La vieja usanza de la casa, par de extremos bien rápidos y abiertos, parece haberle cedido paso a un esquema que toma preceptos de ciertos modelos enraizados en la postmodernidad, esos que toman como bandera la posesión.

La revolución táctica que ahora se engendra en el United confirma las sospechas que podíamos haber tenido tras los fichajes del verano: un delantero centro top en el mundo (van Persie), -harto probado en la Premier-, y un sutil playmaker (Kagawa), indicios de cuánto Ferguson pretende alejarse de la banda.


Su nueva ¿gema? táctica es precisamente un aún inmaduro diamante que el propio escocés reconoce como la alternativa para ser mucho menos predecibles. “En lo adelante los equipos tendrán que descifrar si vamos a utilizar dos extremos bien abiertos o el diamante”, dijo recientemente a la BBC.

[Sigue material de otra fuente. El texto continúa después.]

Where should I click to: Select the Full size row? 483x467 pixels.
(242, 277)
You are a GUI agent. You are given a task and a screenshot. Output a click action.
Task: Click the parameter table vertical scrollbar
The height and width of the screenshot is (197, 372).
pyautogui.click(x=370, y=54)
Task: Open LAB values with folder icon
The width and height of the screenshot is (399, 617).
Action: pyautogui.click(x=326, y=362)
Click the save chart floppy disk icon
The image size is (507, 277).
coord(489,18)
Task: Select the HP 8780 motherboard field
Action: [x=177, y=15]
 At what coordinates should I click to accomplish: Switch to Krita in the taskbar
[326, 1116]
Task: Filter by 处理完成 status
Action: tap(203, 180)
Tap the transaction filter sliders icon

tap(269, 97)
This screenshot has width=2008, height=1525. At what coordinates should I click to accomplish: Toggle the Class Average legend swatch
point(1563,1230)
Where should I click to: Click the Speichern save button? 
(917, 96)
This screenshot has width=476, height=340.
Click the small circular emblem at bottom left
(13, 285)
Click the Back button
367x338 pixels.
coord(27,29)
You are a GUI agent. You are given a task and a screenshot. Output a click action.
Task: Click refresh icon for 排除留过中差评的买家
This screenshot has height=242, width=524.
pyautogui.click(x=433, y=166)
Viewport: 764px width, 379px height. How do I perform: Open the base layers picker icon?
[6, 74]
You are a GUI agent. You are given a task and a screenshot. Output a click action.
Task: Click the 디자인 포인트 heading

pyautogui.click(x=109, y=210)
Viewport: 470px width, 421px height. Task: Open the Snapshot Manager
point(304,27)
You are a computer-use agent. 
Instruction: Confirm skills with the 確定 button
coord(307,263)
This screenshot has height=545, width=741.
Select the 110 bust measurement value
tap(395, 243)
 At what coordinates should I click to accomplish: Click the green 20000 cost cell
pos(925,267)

El traspaso de Kagawa resultó una movida completamente estratégica para contar con un jugador capaz de moverse por detrás de los delanteros desde una perspectiva mucho más central que la que ofrecen Nani, Ashley Young y Valencia. Ahora, cómo asociar exitosamente las funciones de Cleverley, Rooney y el japonés y mantener inalterado el equilibrio del conjunto es lo que aún requiere perfeccionarse, habiendo cuenta de cuánto el United se resiente a la hora de conformar la transición defensiva.

Di Matteo está enfrascado en una reestructuración un tanto menor, mas no exenta de insatisfacciones. La derrota ante un perfecto Shakhtar no es motivo de alarma, aunque sí refrenda la necesidad de solucionar la pobre producción goleadora de Fernando Torres.

El conjunto se ha adaptado perfectamente a un mediocampo más móvil, de más pases cortos, más español, y de cierta manera la gestión de sus piezas ha cubierto las carencias anotadoras de su centro delantero. Está, sin lugar a dudas, mucho cerca de un esquema más sólido y convincente que su rival del próximo domingo.